Les Pagodes de Cos Saint-Estephe, 1996
Zweitweine zu verkosten ist immer spannend und oft ungewiss, vor allem wenn sie schon etwas älter sind. Zu den Trinkfenstern gibt es unterschiedlichste Meinungen und Diskussionen. Oft zeigt sich jedoch, dass auch die kleinen Brüder der großen Bordeaux-Weine vernünftig reifen können und auf Cru-Bourgeois-Niveau oder gar noch besser getrunken werden können. Gemäß der Regel, dass in guten Jahrgängen auch viel Gutes in den Zweitwein geht, wurde heute der 1996er aufgezogen — erst der dritte Jahrgang des neben Chateau Marbuzet zweiten kleinen Bruders des großen Cos d’Estournel. Wie dieser wird auch der Pagodes zu etwa 60 Prozent aus Cabernet Sauvignon und zum Rest mit Merlot bereitet. Er reift dabei ein gutes Jahr in einmal vom großen Cos belegten Allier-Fässern. Zur Verkostung: In der Glasmitte ein trübes Rot von Purpur, zum Rand hin eher von Ziegeln, hellbraune Reflexe und erkennbarer Wasserrand. Die Nase verbindet eine duftig-süße Frucht und eine feine Würzigkeit.
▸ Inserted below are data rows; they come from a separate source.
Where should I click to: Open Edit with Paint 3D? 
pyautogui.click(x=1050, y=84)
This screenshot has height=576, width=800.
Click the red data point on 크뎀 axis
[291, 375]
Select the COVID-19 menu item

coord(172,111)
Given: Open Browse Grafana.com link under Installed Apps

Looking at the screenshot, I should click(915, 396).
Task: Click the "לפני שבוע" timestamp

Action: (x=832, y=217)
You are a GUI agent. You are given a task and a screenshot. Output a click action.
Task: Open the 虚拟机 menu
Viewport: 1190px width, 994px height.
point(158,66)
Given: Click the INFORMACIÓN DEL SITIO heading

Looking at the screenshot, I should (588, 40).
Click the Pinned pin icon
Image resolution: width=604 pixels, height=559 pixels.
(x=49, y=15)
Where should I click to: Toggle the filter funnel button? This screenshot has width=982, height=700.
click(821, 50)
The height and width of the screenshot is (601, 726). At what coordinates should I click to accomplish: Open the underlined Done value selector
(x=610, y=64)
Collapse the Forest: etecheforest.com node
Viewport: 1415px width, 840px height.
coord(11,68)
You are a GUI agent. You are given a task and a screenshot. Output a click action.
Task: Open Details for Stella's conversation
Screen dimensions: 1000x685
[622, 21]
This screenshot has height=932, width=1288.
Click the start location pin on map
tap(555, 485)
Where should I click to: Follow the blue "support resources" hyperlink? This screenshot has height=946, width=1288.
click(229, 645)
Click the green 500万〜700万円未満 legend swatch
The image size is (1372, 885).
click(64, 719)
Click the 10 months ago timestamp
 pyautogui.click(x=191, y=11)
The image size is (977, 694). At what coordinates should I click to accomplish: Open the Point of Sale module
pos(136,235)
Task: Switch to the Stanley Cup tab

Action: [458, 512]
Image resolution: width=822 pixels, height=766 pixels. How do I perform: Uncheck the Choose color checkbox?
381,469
Charakteristische Noten von Cassis, rauchigen, trockenen Kräutern, auch etwas Paprika und Pfeffer. Der erste Eindruck im Mund ist erstaunlich trocken, die Duftigkeit weicht dunklen Toastnoten und einem Spiel von viel geschmolzenem Tannin und einer immer noch leicht saftigen Säure. An Aromen kaum Frucht, höchstens etwas schwarze Kirsche, dafür dunkle Erde, Bleistift, vor allem aber Gewürze, Wacholder, Piment, Pfeffer, etwas Muskatnuss. Das dominierende Tannin und die zurückhaltende Frucht prägen die Stilistik. Extrakt und Körper liegen im mittleren Bereich, der Abgang bietet keine Wucht, hat aber Länge, vor allem auf der Feinwürzigkeit und dem zartbitteren Nachhall der Tannine. Hinten zeigt sich ein bisschen Alkohol. Auch wenn er natürlich keinen Vergleich zum großen Cos darstellt, zeigt auch der Pagodes, dass er gut reifen kann und auch bei einem kleineren Wein aus der für Saint-Estephe typischen robusten Stilistik einige Eleganz entstehen kann. Besser wird er sicher noch in den nächsten drei, vier Jahren, obwohl unklar ist, was dann mit der restlichen, bereits etwas spärlichen Frucht geschehen wird. Offen verkostet, fünf Stunden in der Flasche belüftet, zu Hause.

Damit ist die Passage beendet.